### Written instruction:
Switch each occurrence of "Viewport" in the rows below to "Canvas", leaving everything else unchanged.

── Exercise input ──

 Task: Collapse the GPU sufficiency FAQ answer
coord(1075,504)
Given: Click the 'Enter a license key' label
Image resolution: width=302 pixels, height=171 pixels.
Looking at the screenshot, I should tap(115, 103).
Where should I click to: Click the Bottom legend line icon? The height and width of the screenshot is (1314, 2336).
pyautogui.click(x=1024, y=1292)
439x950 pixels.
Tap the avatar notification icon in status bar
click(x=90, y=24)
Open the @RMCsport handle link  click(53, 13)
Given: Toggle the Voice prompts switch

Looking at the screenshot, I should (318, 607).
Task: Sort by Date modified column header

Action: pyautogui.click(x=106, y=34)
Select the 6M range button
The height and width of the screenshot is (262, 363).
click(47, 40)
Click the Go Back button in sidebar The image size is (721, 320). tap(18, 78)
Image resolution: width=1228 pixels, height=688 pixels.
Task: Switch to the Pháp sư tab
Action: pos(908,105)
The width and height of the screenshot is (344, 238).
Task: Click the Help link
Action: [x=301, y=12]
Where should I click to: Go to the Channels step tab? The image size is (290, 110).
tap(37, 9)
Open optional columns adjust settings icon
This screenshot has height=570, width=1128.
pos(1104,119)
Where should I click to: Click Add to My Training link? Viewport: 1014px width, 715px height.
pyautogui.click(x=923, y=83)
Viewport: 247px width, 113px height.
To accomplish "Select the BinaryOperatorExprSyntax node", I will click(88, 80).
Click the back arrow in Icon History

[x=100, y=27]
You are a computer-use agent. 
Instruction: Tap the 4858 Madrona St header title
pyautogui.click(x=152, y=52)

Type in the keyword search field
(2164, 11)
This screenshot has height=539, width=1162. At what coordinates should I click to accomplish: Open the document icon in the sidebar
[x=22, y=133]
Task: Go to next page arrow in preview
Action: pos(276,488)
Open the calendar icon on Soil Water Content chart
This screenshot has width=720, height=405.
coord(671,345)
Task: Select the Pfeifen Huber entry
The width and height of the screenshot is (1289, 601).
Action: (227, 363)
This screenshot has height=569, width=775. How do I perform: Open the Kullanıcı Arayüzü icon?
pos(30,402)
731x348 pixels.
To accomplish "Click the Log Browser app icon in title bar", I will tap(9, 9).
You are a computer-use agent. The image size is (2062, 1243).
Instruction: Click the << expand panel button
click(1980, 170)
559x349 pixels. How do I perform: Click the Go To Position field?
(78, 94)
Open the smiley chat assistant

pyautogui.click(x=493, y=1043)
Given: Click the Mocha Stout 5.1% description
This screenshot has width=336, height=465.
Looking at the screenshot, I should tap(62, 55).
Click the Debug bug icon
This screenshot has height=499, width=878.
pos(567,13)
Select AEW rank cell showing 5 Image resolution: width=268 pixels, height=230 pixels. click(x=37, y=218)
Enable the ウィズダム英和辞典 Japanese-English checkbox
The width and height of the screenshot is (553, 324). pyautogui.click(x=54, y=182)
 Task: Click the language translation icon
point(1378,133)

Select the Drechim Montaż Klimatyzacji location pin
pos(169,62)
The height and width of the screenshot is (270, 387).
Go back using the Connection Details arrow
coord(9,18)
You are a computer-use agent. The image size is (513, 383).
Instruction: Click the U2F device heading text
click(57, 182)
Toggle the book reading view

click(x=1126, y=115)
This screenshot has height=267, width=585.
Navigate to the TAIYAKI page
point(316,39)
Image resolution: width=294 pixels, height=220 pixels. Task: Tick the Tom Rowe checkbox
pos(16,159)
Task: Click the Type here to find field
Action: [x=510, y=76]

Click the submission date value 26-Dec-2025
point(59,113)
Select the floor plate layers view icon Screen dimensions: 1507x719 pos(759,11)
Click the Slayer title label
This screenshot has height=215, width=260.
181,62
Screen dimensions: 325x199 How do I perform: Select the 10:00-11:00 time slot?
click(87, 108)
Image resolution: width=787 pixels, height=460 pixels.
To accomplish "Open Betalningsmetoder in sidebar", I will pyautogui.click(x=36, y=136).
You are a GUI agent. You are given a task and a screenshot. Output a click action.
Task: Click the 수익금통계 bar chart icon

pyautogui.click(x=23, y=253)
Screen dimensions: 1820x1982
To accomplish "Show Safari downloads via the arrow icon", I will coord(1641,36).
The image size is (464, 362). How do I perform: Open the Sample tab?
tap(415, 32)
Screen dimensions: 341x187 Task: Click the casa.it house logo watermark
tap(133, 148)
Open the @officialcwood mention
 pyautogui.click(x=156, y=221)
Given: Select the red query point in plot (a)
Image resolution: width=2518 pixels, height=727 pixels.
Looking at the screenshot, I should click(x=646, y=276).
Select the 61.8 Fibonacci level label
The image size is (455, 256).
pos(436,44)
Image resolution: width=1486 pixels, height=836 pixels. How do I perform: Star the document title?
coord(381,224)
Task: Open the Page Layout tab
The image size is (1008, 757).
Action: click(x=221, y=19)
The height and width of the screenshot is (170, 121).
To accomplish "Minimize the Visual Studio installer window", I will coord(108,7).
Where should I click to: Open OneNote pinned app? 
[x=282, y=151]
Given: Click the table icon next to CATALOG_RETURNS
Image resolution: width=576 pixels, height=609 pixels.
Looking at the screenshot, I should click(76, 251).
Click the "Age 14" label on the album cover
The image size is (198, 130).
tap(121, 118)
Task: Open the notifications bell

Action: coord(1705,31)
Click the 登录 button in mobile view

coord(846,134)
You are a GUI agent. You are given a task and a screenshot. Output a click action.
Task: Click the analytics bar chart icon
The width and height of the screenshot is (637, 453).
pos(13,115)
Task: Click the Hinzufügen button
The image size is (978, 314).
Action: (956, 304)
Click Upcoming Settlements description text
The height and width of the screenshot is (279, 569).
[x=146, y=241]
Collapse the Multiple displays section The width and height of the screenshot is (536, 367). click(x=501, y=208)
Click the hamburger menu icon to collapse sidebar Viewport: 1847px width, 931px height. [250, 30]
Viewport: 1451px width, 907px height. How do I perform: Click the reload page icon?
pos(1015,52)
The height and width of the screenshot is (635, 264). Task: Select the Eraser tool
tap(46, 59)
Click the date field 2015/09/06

───

### The result:
 Task: Collapse the GPU sufficiency FAQ answer
coord(1075,504)
Given: Click the 'Enter a license key' label
Image resolution: width=302 pixels, height=171 pixels.
Looking at the screenshot, I should tap(115, 103).
Where should I click to: Click the Bottom legend line icon? The height and width of the screenshot is (1314, 2336).
pyautogui.click(x=1024, y=1292)
439x950 pixels.
Tap the avatar notification icon in status bar
click(x=90, y=24)
Open the @RMCsport handle link  click(53, 13)
Given: Toggle the Voice prompts switch

Looking at the screenshot, I should (318, 607).
Task: Sort by Date modified column header

Action: pyautogui.click(x=106, y=34)
Select the 6M range button
The height and width of the screenshot is (262, 363).
click(47, 40)
Click the Go Back button in sidebar The image size is (721, 320). tap(18, 78)
Image resolution: width=1228 pixels, height=688 pixels.
Task: Switch to the Pháp sư tab
Action: pos(908,105)
The width and height of the screenshot is (344, 238).
Task: Click the Help link
Action: [x=301, y=12]
Where should I click to: Go to the Channels step tab? The image size is (290, 110).
tap(37, 9)
Open optional columns adjust settings icon
This screenshot has height=570, width=1128.
pos(1104,119)
Where should I click to: Click Add to My Training link? Canvas: 1014px width, 715px height.
pyautogui.click(x=923, y=83)
Canvas: 247px width, 113px height.
To accomplish "Select the BinaryOperatorExprSyntax node", I will click(88, 80).
Click the back arrow in Icon History

[x=100, y=27]
You are a computer-use agent. 
Instruction: Tap the 4858 Madrona St header title
pyautogui.click(x=152, y=52)

Type in the keyword search field
(2164, 11)
This screenshot has height=539, width=1162. At what coordinates should I click to accomplish: Open the document icon in the sidebar
[x=22, y=133]
Task: Go to next page arrow in preview
Action: pos(276,488)
Open the calendar icon on Soil Water Content chart
This screenshot has width=720, height=405.
coord(671,345)
Task: Select the Pfeifen Huber entry
The width and height of the screenshot is (1289, 601).
Action: (227, 363)
This screenshot has height=569, width=775. How do I perform: Open the Kullanıcı Arayüzü icon?
pos(30,402)
731x348 pixels.
To accomplish "Click the Log Browser app icon in title bar", I will tap(9, 9).
You are a computer-use agent. The image size is (2062, 1243).
Instruction: Click the << expand panel button
click(1980, 170)
559x349 pixels. How do I perform: Click the Go To Position field?
(78, 94)
Open the smiley chat assistant

pyautogui.click(x=493, y=1043)
Given: Click the Mocha Stout 5.1% description
This screenshot has width=336, height=465.
Looking at the screenshot, I should tap(62, 55).
Click the Debug bug icon
This screenshot has height=499, width=878.
pos(567,13)
Select AEW rank cell showing 5 Image resolution: width=268 pixels, height=230 pixels. click(x=37, y=218)
Enable the ウィズダム英和辞典 Japanese-English checkbox
The width and height of the screenshot is (553, 324). pyautogui.click(x=54, y=182)
 Task: Click the language translation icon
point(1378,133)

Select the Drechim Montaż Klimatyzacji location pin
pos(169,62)
The height and width of the screenshot is (270, 387).
Go back using the Connection Details arrow
coord(9,18)
You are a computer-use agent. The image size is (513, 383).
Instruction: Click the U2F device heading text
click(57, 182)
Toggle the book reading view

click(x=1126, y=115)
This screenshot has height=267, width=585.
Navigate to the TAIYAKI page
point(316,39)
Image resolution: width=294 pixels, height=220 pixels. Task: Tick the Tom Rowe checkbox
pos(16,159)
Task: Click the Type here to find field
Action: [x=510, y=76]

Click the submission date value 26-Dec-2025
point(59,113)
Select the floor plate layers view icon Screen dimensions: 1507x719 pos(759,11)
Click the Slayer title label
This screenshot has height=215, width=260.
181,62
Screen dimensions: 325x199 How do I perform: Select the 10:00-11:00 time slot?
click(87, 108)
Image resolution: width=787 pixels, height=460 pixels.
To accomplish "Open Betalningsmetoder in sidebar", I will pyautogui.click(x=36, y=136).
You are a GUI agent. You are given a task and a screenshot. Output a click action.
Task: Click the 수익금통계 bar chart icon

pyautogui.click(x=23, y=253)
Screen dimensions: 1820x1982
To accomplish "Show Safari downloads via the arrow icon", I will coord(1641,36).
The image size is (464, 362). How do I perform: Open the Sample tab?
tap(415, 32)
Screen dimensions: 341x187 Task: Click the casa.it house logo watermark
tap(133, 148)
Open the @officialcwood mention
 pyautogui.click(x=156, y=221)
Given: Select the red query point in plot (a)
Image resolution: width=2518 pixels, height=727 pixels.
Looking at the screenshot, I should click(x=646, y=276).
Select the 61.8 Fibonacci level label
The image size is (455, 256).
pos(436,44)
Image resolution: width=1486 pixels, height=836 pixels. How do I perform: Star the document title?
coord(381,224)
Task: Open the Page Layout tab
The image size is (1008, 757).
Action: click(x=221, y=19)
The height and width of the screenshot is (170, 121).
To accomplish "Minimize the Visual Studio installer window", I will coord(108,7).
Where should I click to: Open OneNote pinned app? 
[x=282, y=151]
Given: Click the table icon next to CATALOG_RETURNS
Image resolution: width=576 pixels, height=609 pixels.
Looking at the screenshot, I should click(76, 251).
Click the "Age 14" label on the album cover
The image size is (198, 130).
tap(121, 118)
Task: Open the notifications bell

Action: coord(1705,31)
Click the 登录 button in mobile view

coord(846,134)
You are a GUI agent. You are given a task and a screenshot. Output a click action.
Task: Click the analytics bar chart icon
The width and height of the screenshot is (637, 453).
pos(13,115)
Task: Click the Hinzufügen button
The image size is (978, 314).
Action: (956, 304)
Click Upcoming Settlements description text
The height and width of the screenshot is (279, 569).
[x=146, y=241]
Collapse the Multiple displays section The width and height of the screenshot is (536, 367). click(x=501, y=208)
Click the hamburger menu icon to collapse sidebar Canvas: 1847px width, 931px height. [250, 30]
Canvas: 1451px width, 907px height. How do I perform: Click the reload page icon?
pos(1015,52)
The height and width of the screenshot is (635, 264). Task: Select the Eraser tool
tap(46, 59)
Click the date field 2015/09/06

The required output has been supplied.